So another accidental beneficiary of the lead-time crunch: antique and vintage dealers. Designers who already favored vintage pieces to give their spaces patina and character are now shopping old for a different reason altogether. One-of-a-kind pieces are, by definition, in stock.

COVID-crazy lead times have surely convinced many to try vintage for the first time, but in conversations with designers, what I generally found was a shifting of the balance. Before, they might have peppered in a few older pieces for style. Now, they’re building rooms on an antique framework. Elizabeth Lawrence, a partner at Bunny Williams Interiors, told me that ordering a vintage piece and having it fixed up is now often preferable to waiting indefinitely for something new: “Maybe we have to re-cover, repaint or restore it, but it’s much quicker.”

Dealers with gallery spaces are certainly benefiting from the vintage boom, but the companies poised to capitalize most on the tailwinds of COVID are online platforms like Chairish and 1stDibs. Who else can offer designers such a vast inventory of in-stock, ready-to-ship product, all available without having to put a mask on?

In a study 1stDibs conducted about its shoppers, the company found that designers went from doing roughly half of their purchasing online to 73 percent in 2020. (Coincidentally, the same survey found that extended delivery times were far and away the biggest pain point.) That number encompasses all online shopping, but the brand’s own data shows a surge as well: 1stDibs reported year-over-year growth across multiple home categories, including big jumps in rugs, cabinets, tables and lighting.

Lead times are still out of control.

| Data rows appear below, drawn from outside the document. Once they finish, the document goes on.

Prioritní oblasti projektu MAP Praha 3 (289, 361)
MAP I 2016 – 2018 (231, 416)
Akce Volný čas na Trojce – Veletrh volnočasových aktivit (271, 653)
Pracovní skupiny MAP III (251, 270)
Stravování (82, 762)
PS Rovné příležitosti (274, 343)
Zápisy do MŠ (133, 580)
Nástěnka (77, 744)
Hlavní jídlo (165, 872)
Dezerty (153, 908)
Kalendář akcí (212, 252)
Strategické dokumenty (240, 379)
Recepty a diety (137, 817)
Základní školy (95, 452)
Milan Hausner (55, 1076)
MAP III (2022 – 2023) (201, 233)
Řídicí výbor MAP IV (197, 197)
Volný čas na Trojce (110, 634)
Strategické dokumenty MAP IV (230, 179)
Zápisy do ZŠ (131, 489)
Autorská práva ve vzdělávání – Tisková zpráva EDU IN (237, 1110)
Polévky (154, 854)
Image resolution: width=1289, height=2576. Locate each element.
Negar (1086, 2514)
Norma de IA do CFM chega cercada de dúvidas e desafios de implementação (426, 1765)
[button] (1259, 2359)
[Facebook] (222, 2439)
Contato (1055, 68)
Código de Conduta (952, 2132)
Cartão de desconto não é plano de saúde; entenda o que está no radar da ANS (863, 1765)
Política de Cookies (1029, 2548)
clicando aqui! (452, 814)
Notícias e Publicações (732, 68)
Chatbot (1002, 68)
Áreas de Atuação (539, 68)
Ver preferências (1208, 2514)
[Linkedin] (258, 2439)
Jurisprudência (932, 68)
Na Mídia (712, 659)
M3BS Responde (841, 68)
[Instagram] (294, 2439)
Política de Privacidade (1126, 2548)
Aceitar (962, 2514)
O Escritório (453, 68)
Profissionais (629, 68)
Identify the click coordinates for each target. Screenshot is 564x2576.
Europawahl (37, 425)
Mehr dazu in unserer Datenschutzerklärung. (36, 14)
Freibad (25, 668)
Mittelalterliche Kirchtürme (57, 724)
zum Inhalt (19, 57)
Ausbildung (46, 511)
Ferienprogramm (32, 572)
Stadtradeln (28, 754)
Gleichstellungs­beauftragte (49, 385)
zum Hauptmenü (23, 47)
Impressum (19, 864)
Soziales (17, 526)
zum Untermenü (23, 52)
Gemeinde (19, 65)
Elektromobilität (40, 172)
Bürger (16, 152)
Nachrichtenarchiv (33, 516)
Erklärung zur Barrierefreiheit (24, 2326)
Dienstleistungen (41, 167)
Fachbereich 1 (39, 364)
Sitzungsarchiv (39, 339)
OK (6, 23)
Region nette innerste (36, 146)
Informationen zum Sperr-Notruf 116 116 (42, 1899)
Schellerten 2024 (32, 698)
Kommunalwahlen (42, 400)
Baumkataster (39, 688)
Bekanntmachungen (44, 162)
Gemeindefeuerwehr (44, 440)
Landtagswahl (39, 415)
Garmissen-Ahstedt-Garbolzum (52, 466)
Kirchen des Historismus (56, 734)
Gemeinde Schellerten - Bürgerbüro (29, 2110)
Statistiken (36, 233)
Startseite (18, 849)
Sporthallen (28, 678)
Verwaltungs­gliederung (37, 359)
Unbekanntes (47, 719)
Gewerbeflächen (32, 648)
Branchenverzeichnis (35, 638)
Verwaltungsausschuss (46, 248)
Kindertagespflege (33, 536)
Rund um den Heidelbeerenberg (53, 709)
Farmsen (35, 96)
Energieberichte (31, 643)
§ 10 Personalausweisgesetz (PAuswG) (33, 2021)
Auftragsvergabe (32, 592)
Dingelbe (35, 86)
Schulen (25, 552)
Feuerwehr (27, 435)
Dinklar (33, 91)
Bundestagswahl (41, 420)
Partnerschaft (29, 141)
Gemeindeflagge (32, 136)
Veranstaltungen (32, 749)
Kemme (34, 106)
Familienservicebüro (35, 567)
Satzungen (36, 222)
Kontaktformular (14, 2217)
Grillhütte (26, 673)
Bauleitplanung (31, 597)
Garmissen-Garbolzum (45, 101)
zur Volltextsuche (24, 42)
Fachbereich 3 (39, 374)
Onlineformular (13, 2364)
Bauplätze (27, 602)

Who’s picking up the slack?
Vintage has a key advantage over new: It’s always in stock.Courtesy of Chairish. Home of Cortney Bishop. Photo by Katie Charlotte

Chairish also experienced a boom. According to co-founder and president Anna Brockway, the platform saw 90 percent growth in its sales to the trade year over year. Its own designer survey indicated that almost half of respondents were worried about a brand’s ability to deliver product. “We suspect that concern has grown in light of current supply chain challenges,” says Brockway. “Vintage and antique furnishings, traditionally used by designers for their one-of-a-kind style, are increasingly being specified for a simple, practical benefit: availability.”

To be sure, marketplaces like Chairish and 1stDibs are not immune from logistical challenges: The system-wide slowdown in trucking and shipping affects antiques just as much as it does custom furniture. And much like the surge in demand for American-made goods, it’s not yet clear whether the increased appetite for vintage will outlast the global supply snarl. However, it seems entirely plausible that, as vintage finds its way to more and more designer projects, it will show up more in magazines and Instagram, and then in mainstream American interior style.

“What has been really exciting is how many people are buying everything from Biedermeier to Italian grotto,” says Baer. “I really feel we are in the midst of an antique revival.”

SIZE (AND RELATIONSHIPS) MATTER
Surges in shopping for vintage pieces and American-made craft have a slightly heartwarming “victory for the underdog” quality to them—these are things many designers wished were more popular already. However, it’s also true that many companies who have been able to keep lead times down are able to do so because they’re bigger, better funded, and in the position to call in more favors than the competition.

Furniture giant Knoll is a great example. Though it took some knocks to its supply chain in the very early days of COVID, its lead times have returned to normal. In some cases, they’re now going faster than normal: The company is currently shipping “work from home” products in one to three days.

That’s not because Knoll has come up with clever manufacturing hacks, explains design director Benjamin Pardo, but simply because after being in business for decades, the company has a robust network of suppliers, leverage with its vendors, and past behavior it can use to forecast demand. “There are good things that come from being an 80-year-old company,” he says. “We have a lot of historical data in terms of predicting what people will want. We sell a lot of Saarinen tables, for example, and people tend to want very specific sizes, and everyone wants white, so we can stock around that.”

Lead times are still out of control. Who’s picking up the slack?
Maiden Home’s Bond chair in bouclé—made in North CarolinaCourtesy of Maiden Home

While the pandemic has certainly highlighted the competitive advantage in turning product around quickly, Pardo says that for manufacturers like Knoll, the push for speed is nothing new—in that regard, Jeff Bezos has been a bigger force for change than COVID-19. “The Amazonification of everything has changed expectations,” Pardo says. “Part of the perception of quality now is timeliness.”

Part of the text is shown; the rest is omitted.